Europe's Franco-German engine has become too dominant and should consider the wishes of other EU member states if the bloc is to succeed, according to German opposition leader Angela Merkel.
Angela Merkel says the Franco-German axis is too dominant
German opposition leader Angela Merkel, tipped to be the country's next chancellor after upcoming elections, called Tuesday for an overhaul of the Franco-German partnership to take greater account of the interests of other member states.
Two months ahead of the probable polling date, the head of Germany's Christian Democratic Union used a visit to Paris to give reassurances of her attachment to the EU's central relationship -- but also to signal support for the reform-minded ideas of presidential hopeful Nicolas Sarkozy, France's ambitious interior minister.
In a joint press conference, the two politicians said that the Franco-German axis had become over-dominant and needed to be extended to include other countries.
The Franco-German alliance "is an essential element in the EU but it goes without saying that it must not be directed against others," Merkel said. "We are anxious to make the Franco-German relationship work for the benefit of Europe. The other countries must not have the feeling that we are deciding things above their heads. We need to show our ability to react inventively to renew the Franco-German partnership," she said.
Sarkozy who is also head of the ruling Union for a Popular Movement party, said the Paris-Berlin alliance had "too often been seen as a threat or a cause for concern by our partners."
"We believe this axis must be overhauled, because friendship between France and Germany -- indispensable though it is -- must not be maintained against the interests of the rest, but for the rest," he said.
"We do not want the axis to exclude friendship and collaboration with the others, top of the list Britain, Spain and Italy," the minister said.
The two politicians hold common ground on other EU-related subjects, including the membership aspirations of Turkey, a subject Merkel broached.
Merkel repeated her belief in a "privileged partnership" for Ankara rather than full accession, telling journalists in Paris that a victory of her party would lead to "intense discussions" in the EU ahead of the October target date for the start of membership talks.
"After the failures of the referendums (on the EU constitution) in France and the Netherlands, we need to start worrying about Europe's future. We need to talk about the limits of future enlargement. We need borders. People have to know where the borders are," she said.
Earlier Merkel held separate meetings with President Jacques Chirac and Prime Minister Dominique de Villepin, who was appointed following the rejection of the EU constitution in France's May 29 referendum.
After seeing Chirac, Merkel balanced her remarks on Europe to express her commitment to the Franco-German alliance. "Every initiative which is taken must be open to all the countries in Europe. But France and Germany must be the engine for these initiatives ... European construction depends very largely on Franco-German relations," she said after a 90-minute meeting with Chirac at the Elysee palace.
Merkel described her talks with Chirac as "excellent" and very friendly.
"We want a political Europe -- but above all a Europe which solves the problems of men and women, the problems of unemployment, the economy, growth and innovation, and which makes Europe one of globalization's winners," she said.
Chirac said that "Germany and France share an ambition for a political Europe which responds to the expectations of its citizens and asserts itself in a globalized world," his spokesman reported.

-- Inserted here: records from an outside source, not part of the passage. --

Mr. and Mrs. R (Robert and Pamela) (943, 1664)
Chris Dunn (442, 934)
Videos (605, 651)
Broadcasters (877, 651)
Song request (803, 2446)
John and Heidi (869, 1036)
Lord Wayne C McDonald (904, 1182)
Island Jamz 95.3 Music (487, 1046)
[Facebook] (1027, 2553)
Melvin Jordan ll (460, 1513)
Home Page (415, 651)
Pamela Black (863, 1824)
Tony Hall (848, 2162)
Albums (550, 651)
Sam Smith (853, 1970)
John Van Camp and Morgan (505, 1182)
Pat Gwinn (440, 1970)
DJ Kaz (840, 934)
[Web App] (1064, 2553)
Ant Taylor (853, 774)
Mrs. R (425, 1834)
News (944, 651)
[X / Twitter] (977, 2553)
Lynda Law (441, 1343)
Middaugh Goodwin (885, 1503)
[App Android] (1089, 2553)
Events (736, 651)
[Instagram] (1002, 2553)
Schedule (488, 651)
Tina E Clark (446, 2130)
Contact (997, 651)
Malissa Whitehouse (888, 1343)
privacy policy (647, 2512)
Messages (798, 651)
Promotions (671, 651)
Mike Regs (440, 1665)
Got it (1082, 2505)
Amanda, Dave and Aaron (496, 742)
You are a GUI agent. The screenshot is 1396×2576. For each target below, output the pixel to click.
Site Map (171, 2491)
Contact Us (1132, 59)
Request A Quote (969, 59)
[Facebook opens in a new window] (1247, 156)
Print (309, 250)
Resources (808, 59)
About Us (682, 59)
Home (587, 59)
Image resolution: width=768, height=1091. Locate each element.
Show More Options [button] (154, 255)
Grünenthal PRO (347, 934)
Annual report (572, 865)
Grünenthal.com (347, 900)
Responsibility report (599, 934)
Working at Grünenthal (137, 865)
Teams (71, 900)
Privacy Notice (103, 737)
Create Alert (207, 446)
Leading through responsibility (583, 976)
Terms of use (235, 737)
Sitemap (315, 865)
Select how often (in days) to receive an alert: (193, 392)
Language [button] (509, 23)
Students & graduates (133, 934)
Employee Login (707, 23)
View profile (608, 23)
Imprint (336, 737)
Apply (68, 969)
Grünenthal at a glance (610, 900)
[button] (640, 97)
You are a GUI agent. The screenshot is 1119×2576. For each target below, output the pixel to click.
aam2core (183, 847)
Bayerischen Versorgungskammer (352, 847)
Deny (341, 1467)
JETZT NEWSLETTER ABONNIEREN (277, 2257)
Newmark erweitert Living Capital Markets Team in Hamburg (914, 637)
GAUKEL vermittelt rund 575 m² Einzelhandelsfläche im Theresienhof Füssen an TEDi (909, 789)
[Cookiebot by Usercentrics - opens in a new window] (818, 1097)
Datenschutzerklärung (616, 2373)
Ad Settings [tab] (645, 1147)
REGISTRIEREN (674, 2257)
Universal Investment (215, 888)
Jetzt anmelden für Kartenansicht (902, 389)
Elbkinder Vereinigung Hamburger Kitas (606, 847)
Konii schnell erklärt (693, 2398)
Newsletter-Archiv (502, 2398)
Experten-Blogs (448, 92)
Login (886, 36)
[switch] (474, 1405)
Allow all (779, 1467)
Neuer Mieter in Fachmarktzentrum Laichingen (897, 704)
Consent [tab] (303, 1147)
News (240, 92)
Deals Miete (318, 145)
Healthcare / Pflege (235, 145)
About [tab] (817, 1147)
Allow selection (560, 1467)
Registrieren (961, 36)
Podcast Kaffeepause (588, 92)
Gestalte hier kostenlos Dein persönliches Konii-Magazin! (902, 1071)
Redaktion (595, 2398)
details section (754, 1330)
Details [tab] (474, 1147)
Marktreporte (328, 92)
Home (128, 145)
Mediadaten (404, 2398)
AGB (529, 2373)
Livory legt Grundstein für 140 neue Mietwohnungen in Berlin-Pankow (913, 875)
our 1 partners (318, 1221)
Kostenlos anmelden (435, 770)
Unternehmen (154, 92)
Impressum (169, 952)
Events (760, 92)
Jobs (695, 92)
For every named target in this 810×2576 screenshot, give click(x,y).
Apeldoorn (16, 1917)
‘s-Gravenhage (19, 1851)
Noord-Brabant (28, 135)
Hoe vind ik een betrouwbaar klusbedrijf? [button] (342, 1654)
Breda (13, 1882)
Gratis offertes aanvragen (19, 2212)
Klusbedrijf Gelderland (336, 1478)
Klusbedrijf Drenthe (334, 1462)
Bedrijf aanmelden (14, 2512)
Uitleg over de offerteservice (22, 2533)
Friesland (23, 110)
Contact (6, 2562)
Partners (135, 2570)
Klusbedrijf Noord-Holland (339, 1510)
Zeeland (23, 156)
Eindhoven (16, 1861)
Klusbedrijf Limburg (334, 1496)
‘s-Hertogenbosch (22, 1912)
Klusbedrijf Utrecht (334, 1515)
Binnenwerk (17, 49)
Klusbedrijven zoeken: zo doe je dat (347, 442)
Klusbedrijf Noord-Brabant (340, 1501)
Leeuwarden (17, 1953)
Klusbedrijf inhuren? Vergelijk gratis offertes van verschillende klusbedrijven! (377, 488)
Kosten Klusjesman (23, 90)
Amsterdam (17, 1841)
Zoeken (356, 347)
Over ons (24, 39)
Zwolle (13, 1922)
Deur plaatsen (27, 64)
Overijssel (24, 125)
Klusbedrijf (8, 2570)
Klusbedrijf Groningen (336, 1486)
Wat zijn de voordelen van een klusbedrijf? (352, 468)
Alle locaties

Merkel's trip to France was being billed as a short working visit, but Chirac and other French leaders were aware they were meeting with the woman most likely to become Germany's next chancellor in possible early elections this fall.
The decision to travel to Paris came after Merkel made a brief, one-day visit to Kosovo on Friday for talks with the German military contingent in the province and top international and local politicians. She has also opined recently on other aspects of German foreign policy including Berlin's bid for a seat on the UN Security Council and her reluctance to send troops to Iraq.
Merkel crashes Chirac-Schröder relationship
Although both Merkel and Chirac are conservatives, the meeting was slightly awkward considering the French leader's close friendship with German Chancellor Gerhard Schröder.
US-Präsident George W. Bush und die CDU-Vorsitzende Angela Merkel reichen sich am Mittwoch (23.02.2005) im Schloss in Mainz die Hände. Bush hält sich zu einem eintägigen Besuch in Deutschland auf. Foto: Robert Kreis dpa Pool +++(c) dpa - Bildfunk+++
Merkel has made no secret that she would like to strengthen Berlin's ties to both the United States and Britain if made chancellor. But she will have to walk a fine line if she intends to follow a stronger transatlantic course without causing the French to believe she is doing so at the expense of Germany's historically important relationship with France.
And though her Christian Democrats are currently riding high in opinion polls, Merkel still has to win an election that isn't even certain to take place.
Schröder, battered by a string of state poll losses, deliberately lost a no-confidence vote before parliament on July 1 with the aim of triggering an early election and winning a fresh mandate for his unpopular economic reform drive. But German President Horst Köhler has until July 22 to decide whether to dissolve parliament and call a national poll, and even then the country's highest court could deem the proceedings unconstitutional.